Source data:
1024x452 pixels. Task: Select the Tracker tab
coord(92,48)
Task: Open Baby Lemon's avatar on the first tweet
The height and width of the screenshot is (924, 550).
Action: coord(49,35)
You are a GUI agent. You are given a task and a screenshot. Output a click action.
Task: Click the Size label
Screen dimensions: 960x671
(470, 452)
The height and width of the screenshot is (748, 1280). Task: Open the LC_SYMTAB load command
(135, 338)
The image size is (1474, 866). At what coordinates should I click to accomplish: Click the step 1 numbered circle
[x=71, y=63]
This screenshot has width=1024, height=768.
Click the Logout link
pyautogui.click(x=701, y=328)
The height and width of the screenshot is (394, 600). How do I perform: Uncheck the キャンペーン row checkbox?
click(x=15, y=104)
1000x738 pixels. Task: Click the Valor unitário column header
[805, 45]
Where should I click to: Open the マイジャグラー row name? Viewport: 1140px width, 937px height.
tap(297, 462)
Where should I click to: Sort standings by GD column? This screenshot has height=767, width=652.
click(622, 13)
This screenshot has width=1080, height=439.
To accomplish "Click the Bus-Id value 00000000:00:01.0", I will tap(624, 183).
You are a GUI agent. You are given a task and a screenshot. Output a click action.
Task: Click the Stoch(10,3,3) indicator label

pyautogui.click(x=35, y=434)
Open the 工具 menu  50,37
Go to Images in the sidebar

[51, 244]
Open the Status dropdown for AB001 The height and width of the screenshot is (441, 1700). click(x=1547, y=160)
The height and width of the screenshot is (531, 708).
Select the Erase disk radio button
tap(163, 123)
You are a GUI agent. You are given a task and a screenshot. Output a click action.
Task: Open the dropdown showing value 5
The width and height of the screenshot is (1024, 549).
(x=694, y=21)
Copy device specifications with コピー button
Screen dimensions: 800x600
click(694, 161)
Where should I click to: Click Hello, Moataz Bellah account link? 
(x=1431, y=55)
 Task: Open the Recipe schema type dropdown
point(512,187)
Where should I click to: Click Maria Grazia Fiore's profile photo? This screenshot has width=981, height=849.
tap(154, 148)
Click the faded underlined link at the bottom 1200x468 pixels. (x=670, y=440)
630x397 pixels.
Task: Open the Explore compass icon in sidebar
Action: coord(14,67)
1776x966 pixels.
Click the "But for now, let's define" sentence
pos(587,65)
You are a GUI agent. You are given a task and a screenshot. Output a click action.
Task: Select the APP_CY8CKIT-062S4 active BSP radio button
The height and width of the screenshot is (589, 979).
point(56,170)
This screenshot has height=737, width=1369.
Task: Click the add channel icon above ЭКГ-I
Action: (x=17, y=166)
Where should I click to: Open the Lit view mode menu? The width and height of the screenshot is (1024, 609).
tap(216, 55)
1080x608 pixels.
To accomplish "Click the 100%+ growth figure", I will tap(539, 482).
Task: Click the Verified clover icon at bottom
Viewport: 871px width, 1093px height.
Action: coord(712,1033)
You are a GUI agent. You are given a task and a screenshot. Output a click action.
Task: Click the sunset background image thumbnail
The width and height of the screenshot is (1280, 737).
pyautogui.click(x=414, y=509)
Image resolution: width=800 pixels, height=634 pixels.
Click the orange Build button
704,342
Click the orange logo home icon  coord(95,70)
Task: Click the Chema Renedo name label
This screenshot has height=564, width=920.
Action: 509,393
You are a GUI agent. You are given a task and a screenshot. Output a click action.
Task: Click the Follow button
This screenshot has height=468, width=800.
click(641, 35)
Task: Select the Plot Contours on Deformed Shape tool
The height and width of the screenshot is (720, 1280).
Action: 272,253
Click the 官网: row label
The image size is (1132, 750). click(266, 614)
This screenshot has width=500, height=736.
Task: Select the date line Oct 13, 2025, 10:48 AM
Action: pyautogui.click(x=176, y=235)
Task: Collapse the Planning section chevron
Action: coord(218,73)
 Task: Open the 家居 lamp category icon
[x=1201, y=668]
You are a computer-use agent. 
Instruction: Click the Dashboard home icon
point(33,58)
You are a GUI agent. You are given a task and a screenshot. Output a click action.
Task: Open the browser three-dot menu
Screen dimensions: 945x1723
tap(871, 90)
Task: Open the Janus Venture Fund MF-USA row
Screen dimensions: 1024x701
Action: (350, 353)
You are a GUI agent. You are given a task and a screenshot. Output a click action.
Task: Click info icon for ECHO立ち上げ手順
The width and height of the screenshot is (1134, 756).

What the task asks: Looking at the entries above, work out how many lines include the word "value" and reply with that number alone.

Reply to the exercise: 2